Dataset excerpts section start
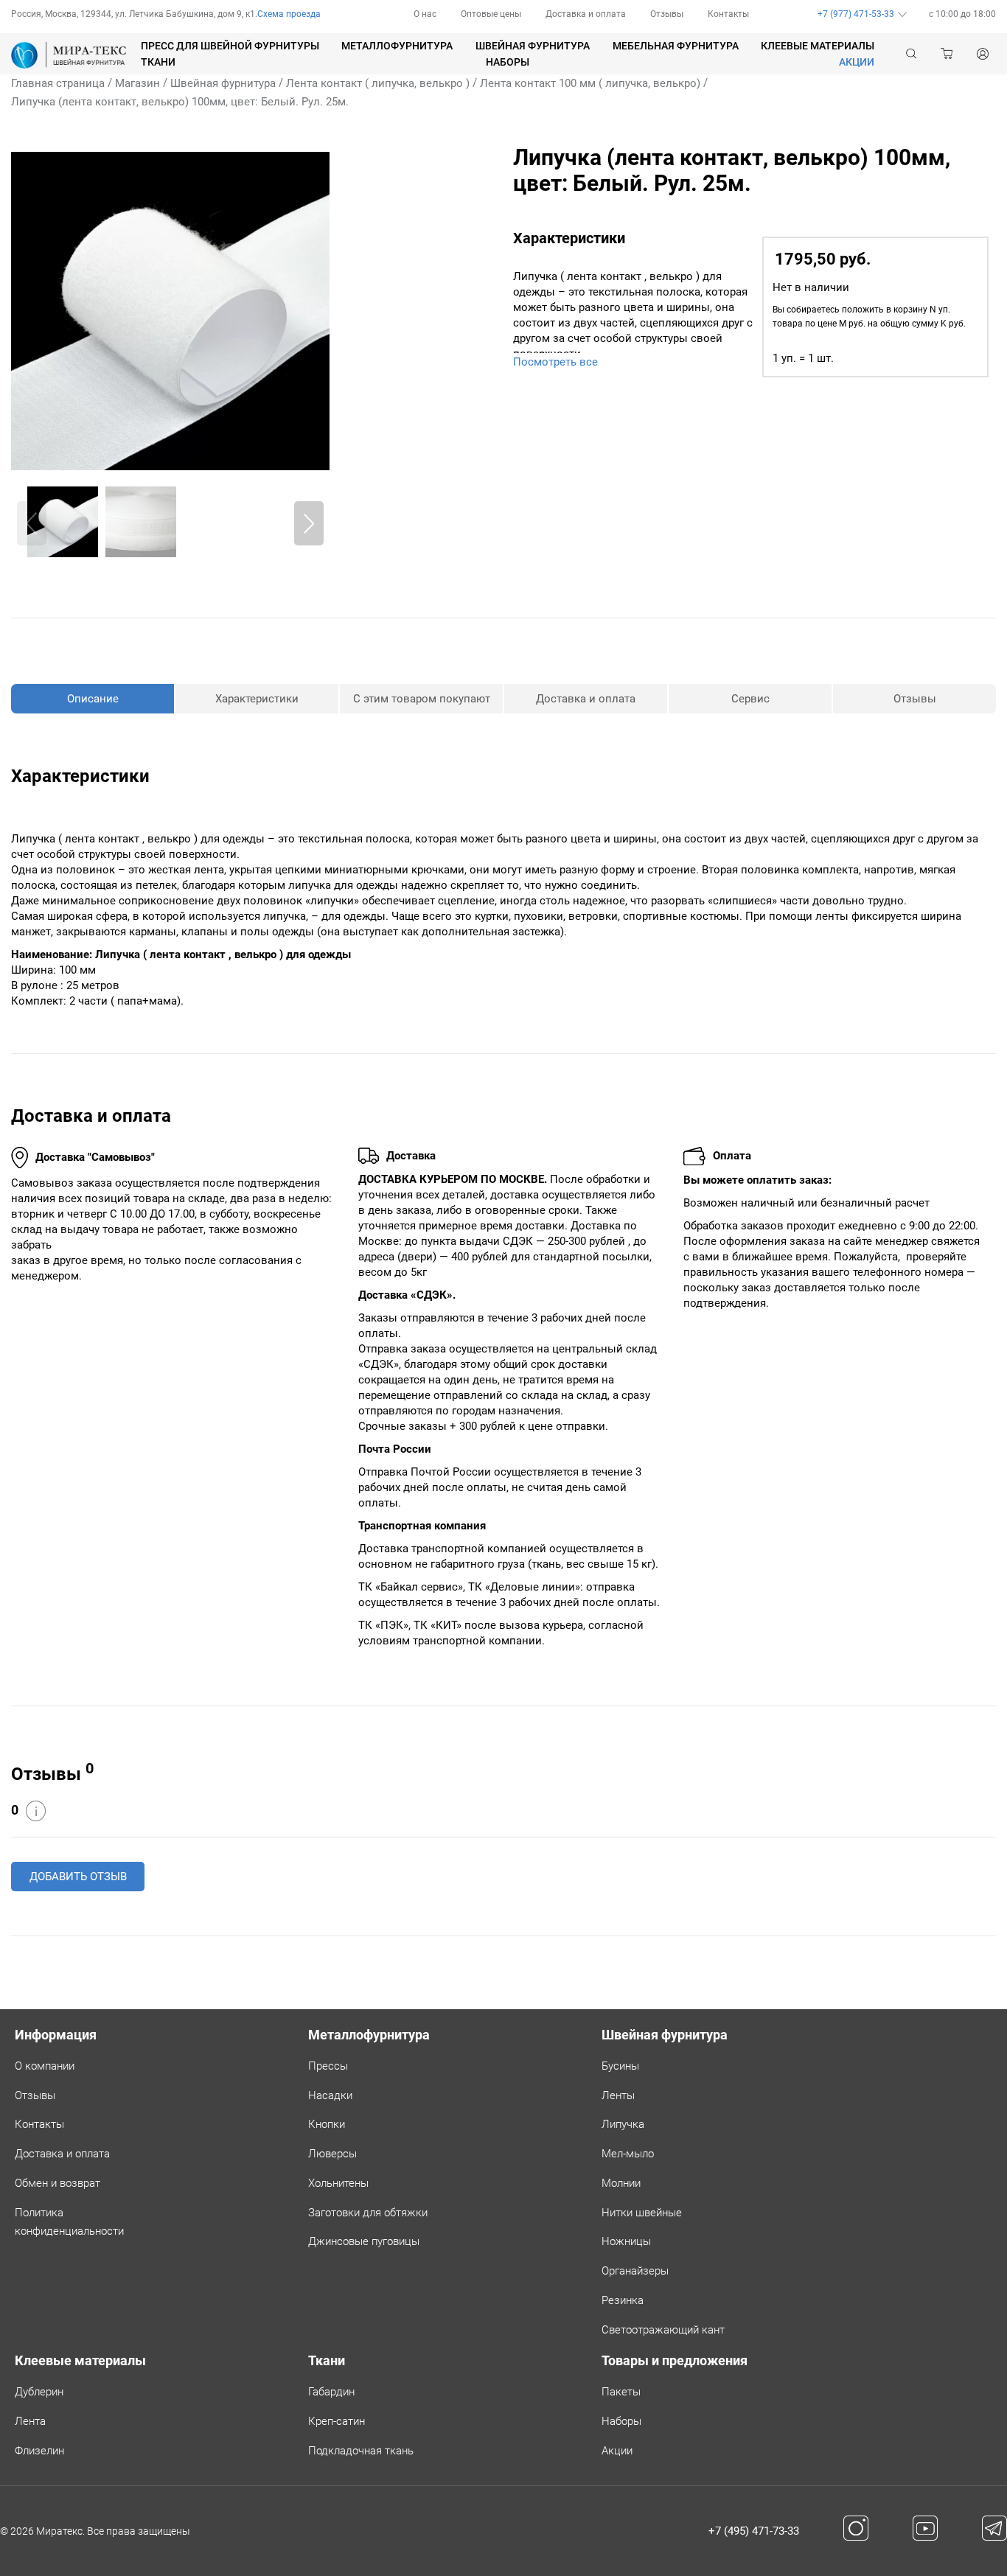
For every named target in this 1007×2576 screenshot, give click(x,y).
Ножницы (626, 2241)
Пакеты (621, 2391)
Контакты (728, 14)
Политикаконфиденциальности (69, 2222)
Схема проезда (289, 14)
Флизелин (39, 2450)
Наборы (507, 62)
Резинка (623, 2300)
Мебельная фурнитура (676, 46)
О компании (44, 2066)
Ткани (158, 62)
Dataset excerpts section end
§ **Your instructions**
Copy the listing above in full and exactly, but omit each picture that it holds.

§ **Written solution**
For every named target in this 1007×2576 screenshot, give click(x,y).
Ножницы (626, 2241)
Пакеты (621, 2391)
Контакты (728, 14)
Политикаконфиденциальности (69, 2222)
Схема проезда (289, 14)
Флизелин (39, 2450)
Наборы (507, 62)
Резинка (623, 2300)
Мебельная фурнитура (676, 46)
О компании (44, 2066)
Ткани (158, 62)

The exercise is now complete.